● REQUIRED TASKS:
1 > Name every band mentioned in the article on The Smiths' singles.
2 > Reproduce the article on The Smiths' singles from "It was 40 years" up to and including "band’s shock split.".
3 > According to the article on The Smiths' singles, which of the band's singles was the first to break the top ten of the British singles charts?

● GIVEN PASSAGE:

_____

It was 40 years ago today that The Smiths released their single Heaven Knows I’m Miserable Now. Something approaching a maudlin masterpiece, the song would be their fourth 45 but the first to break the top ten of the British singles charts — a feat they only repeated twice more, and even then the second was a full five years after the band’s shock split. 

Taking their cues from the early Beatles and Stones catalogues, Morrissey and Marr were the masters of the one-off coupling. Like the Pet Shop Boys (“the Smiths you can dance to”, once claimed Neil Tennant), the Mardy Mancunians had a nostalgic, almost romantic view of the single. 

Led by Moz’s ’60s aesthetic (a wilful distaste for the commerciality of the pop video — not to mention the synthesizer, sorry PSB), the boys saw 45s as an entity in their own right with their own original B-sides and intriguing artworks rather than just promotional fodder to shift albums. 

As evidenced by the distaste of appearing in promotional films, The Smiths baulked at the idea of picturing themselves on the front of their records. Instead, “traditionalist” Morrissey preferred to parade his pop culture heroes instead. The very epitome of retro cool, The Smiths’ sleeves stood defiantly apart in the 1980s, and they’ve retained their timeless allure ever since.

_____

● RECORD SET:
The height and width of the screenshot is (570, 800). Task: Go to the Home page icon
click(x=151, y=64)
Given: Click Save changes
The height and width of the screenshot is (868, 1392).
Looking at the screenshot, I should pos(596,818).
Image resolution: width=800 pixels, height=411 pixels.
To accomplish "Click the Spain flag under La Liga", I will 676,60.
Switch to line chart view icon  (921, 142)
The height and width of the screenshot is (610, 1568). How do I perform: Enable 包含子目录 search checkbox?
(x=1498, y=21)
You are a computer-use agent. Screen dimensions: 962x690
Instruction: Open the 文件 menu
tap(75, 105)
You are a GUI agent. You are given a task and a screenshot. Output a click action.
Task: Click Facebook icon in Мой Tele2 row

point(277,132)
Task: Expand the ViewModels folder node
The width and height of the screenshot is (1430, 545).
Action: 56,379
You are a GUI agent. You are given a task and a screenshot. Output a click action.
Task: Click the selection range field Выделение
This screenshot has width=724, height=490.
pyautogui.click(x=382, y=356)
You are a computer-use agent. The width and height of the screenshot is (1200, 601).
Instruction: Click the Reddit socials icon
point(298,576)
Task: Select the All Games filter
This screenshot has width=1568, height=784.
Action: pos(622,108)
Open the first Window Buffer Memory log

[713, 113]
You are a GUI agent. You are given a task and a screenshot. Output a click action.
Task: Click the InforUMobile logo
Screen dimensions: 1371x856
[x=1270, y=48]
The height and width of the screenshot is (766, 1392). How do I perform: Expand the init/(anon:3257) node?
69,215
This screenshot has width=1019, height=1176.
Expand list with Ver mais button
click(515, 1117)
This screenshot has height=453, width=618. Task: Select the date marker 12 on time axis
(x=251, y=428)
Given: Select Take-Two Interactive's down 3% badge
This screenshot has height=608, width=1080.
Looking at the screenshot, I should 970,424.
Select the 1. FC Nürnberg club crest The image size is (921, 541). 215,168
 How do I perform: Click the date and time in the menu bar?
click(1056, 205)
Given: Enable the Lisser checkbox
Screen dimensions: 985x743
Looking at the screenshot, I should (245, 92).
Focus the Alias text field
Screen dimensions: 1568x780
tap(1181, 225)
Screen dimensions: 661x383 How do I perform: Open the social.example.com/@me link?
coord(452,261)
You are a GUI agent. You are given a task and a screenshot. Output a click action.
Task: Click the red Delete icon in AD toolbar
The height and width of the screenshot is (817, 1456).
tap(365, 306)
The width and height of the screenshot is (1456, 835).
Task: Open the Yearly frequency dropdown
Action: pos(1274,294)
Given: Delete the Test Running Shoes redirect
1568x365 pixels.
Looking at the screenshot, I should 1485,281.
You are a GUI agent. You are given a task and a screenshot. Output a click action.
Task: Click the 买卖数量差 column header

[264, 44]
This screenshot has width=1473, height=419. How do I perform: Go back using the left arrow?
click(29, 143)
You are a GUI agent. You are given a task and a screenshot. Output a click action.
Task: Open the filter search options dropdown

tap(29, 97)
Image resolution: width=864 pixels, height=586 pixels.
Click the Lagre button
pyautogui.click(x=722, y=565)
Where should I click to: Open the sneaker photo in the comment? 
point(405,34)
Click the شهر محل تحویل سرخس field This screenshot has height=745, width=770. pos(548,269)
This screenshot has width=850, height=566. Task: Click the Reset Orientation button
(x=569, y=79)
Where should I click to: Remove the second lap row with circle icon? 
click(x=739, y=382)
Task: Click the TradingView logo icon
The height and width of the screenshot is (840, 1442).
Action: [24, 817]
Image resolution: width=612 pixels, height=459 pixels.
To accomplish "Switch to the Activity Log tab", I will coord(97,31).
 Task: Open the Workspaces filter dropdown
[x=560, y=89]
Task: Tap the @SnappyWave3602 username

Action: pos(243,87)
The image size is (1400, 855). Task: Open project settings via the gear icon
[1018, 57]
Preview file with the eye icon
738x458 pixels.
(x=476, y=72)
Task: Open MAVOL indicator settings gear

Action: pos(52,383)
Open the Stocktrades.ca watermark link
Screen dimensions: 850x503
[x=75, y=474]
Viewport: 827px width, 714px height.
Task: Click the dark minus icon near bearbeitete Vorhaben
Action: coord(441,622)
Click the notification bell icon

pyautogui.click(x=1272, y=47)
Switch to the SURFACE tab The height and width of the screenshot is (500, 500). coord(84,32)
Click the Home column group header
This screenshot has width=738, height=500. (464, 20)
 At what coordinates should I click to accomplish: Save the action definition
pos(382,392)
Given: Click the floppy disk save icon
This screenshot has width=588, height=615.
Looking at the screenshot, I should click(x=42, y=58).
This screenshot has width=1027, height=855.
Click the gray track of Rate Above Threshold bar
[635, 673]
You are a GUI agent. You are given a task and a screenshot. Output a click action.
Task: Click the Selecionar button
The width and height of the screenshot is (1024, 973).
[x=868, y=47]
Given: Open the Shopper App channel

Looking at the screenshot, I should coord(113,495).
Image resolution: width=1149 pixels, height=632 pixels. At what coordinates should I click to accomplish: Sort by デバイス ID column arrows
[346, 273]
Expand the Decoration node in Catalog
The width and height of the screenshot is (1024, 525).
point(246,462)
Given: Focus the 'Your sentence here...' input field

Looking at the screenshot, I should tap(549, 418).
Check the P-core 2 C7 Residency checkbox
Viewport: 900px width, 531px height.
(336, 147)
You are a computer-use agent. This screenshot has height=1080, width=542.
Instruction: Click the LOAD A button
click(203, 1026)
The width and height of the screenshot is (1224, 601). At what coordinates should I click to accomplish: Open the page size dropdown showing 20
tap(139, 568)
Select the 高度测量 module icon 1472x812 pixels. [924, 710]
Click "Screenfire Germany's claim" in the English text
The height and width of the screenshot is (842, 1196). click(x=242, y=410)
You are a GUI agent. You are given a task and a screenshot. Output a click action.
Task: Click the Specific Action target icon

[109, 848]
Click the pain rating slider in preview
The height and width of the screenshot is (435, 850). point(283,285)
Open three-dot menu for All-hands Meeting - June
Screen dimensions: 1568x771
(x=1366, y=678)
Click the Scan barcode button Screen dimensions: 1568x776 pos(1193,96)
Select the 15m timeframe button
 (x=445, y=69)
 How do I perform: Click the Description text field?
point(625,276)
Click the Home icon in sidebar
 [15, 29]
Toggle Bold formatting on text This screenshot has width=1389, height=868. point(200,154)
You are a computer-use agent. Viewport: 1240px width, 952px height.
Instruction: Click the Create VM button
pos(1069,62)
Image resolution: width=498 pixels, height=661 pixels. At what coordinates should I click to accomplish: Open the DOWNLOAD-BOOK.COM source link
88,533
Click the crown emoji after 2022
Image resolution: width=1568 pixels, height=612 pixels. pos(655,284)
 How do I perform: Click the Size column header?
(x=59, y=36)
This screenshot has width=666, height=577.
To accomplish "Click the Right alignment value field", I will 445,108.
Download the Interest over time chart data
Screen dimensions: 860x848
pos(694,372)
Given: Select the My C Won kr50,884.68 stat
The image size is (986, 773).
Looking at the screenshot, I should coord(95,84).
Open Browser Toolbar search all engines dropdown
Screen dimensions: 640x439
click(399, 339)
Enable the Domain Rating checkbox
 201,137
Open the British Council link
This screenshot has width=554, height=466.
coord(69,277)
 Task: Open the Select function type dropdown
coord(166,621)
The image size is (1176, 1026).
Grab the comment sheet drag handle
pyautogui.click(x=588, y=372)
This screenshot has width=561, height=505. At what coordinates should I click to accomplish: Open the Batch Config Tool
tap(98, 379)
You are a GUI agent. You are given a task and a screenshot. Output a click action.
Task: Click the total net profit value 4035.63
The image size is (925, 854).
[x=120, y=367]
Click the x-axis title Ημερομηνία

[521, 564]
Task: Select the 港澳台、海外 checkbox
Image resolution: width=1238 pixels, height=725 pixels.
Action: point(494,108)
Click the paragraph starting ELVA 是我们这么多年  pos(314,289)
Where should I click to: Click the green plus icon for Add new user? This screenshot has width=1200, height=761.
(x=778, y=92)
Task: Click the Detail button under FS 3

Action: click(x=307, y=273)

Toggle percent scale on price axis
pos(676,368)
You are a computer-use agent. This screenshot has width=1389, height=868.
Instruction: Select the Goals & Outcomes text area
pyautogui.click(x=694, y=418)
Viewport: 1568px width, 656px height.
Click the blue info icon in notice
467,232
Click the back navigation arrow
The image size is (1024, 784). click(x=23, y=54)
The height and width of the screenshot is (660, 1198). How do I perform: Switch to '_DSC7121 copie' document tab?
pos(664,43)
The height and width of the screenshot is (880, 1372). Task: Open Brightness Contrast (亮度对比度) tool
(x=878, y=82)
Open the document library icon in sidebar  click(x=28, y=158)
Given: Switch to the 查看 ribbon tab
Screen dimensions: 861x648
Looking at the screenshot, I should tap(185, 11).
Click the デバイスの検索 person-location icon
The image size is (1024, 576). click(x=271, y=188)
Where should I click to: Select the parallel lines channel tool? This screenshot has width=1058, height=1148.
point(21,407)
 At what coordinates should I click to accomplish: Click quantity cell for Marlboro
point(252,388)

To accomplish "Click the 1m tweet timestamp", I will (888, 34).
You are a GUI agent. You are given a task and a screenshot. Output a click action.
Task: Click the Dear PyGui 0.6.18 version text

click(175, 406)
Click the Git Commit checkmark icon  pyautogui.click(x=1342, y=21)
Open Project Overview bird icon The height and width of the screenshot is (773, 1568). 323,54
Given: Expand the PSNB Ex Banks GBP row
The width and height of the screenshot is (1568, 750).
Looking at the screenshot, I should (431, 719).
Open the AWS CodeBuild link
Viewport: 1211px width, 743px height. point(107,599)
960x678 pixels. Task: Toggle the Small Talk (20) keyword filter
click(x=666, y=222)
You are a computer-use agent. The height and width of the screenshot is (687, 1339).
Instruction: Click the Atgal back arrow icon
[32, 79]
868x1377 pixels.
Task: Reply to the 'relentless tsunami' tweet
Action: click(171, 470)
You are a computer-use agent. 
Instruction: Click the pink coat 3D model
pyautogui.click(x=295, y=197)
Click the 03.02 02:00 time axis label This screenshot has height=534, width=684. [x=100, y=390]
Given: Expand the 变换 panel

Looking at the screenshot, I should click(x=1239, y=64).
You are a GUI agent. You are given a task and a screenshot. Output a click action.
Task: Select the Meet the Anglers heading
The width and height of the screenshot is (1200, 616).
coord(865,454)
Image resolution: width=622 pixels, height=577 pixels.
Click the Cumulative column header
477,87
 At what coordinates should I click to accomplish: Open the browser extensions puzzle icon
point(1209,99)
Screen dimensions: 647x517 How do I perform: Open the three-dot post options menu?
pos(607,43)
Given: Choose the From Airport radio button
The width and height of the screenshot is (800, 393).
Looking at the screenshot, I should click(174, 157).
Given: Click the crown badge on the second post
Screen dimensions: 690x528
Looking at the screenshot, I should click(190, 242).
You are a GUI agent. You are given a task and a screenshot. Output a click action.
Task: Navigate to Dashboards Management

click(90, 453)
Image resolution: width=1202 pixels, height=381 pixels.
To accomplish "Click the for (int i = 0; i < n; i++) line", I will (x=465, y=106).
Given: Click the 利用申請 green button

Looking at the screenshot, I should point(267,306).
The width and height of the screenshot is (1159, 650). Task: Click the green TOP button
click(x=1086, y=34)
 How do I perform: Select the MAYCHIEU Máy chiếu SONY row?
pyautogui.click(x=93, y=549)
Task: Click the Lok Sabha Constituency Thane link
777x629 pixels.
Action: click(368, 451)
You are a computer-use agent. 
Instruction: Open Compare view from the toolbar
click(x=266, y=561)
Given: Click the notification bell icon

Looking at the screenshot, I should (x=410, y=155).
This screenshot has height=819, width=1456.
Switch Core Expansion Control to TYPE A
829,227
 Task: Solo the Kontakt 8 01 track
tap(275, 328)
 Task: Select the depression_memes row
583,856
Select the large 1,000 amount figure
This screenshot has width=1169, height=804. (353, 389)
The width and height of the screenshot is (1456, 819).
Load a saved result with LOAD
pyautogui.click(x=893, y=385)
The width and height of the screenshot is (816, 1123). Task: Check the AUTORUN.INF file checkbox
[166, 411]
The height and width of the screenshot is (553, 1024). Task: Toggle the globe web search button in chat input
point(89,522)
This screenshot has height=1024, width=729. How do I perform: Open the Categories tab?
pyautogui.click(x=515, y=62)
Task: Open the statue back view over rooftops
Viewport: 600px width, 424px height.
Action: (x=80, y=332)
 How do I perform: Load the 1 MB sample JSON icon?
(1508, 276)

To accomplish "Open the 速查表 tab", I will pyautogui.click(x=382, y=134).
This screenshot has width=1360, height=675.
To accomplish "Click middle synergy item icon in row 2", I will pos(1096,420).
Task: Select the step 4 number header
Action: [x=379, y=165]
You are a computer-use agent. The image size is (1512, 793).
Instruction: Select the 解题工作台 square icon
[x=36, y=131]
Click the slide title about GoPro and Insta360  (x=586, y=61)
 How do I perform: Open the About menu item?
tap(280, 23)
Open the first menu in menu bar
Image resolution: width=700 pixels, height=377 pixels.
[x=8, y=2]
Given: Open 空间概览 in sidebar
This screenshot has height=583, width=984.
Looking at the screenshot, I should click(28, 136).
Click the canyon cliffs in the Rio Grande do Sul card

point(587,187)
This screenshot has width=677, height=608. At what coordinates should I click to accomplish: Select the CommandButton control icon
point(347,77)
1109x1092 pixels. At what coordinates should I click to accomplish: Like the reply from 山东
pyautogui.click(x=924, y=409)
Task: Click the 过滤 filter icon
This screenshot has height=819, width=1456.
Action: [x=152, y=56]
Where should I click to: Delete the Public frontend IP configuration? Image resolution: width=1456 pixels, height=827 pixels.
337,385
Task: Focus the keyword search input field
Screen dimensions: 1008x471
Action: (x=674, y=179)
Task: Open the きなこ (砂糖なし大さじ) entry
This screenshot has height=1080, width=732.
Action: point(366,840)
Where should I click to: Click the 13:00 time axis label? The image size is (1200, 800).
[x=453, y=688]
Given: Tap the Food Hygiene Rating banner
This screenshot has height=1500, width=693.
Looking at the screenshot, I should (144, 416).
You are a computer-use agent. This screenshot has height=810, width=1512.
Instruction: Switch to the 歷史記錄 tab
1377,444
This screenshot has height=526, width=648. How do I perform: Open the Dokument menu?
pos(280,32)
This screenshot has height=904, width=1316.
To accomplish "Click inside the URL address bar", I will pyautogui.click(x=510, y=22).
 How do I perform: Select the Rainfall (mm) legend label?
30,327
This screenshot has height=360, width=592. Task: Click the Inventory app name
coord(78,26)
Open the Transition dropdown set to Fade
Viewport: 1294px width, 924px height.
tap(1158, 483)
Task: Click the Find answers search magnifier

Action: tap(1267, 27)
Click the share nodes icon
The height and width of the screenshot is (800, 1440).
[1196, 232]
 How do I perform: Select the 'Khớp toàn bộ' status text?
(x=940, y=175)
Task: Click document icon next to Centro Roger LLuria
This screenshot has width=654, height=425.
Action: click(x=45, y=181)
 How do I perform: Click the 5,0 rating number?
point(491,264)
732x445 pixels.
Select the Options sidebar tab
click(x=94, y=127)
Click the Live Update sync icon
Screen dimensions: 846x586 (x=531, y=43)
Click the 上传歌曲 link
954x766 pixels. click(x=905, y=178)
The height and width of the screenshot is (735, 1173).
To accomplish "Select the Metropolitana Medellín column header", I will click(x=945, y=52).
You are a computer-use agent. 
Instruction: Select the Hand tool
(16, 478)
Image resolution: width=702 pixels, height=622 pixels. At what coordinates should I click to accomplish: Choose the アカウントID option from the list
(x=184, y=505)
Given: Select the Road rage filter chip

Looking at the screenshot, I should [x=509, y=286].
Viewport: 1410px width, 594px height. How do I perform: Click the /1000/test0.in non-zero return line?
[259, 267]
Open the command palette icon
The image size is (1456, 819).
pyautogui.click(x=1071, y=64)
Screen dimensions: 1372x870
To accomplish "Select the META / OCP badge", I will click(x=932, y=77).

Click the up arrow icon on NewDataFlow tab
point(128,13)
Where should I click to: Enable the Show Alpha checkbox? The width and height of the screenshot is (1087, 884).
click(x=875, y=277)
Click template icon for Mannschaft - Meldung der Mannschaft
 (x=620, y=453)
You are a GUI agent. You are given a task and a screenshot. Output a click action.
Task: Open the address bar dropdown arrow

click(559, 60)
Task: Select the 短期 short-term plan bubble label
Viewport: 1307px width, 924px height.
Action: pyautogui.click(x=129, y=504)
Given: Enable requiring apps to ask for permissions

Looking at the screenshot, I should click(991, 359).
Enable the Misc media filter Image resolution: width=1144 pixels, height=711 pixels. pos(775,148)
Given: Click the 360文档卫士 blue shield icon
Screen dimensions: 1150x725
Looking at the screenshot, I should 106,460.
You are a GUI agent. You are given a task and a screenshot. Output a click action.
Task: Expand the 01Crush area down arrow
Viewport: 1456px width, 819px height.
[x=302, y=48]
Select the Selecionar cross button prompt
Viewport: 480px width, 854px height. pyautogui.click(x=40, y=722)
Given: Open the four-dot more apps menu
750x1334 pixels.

_____

● RESULTS IN ORDER:
1 > The Smiths, the Beatles, the Stones, the Pet Shop Boys

2 >
It was 40 years ago today that The Smiths released their single Heaven Knows I’m Miserable Now. Something approaching a maudlin masterpiece, the song would be their fourth 45 but the first to break the top ten of the British singles charts — a feat they only repeated twice more, and even then the second was a full five years after the band’s shock split.

3 > Heaven Knows I’m Miserable Now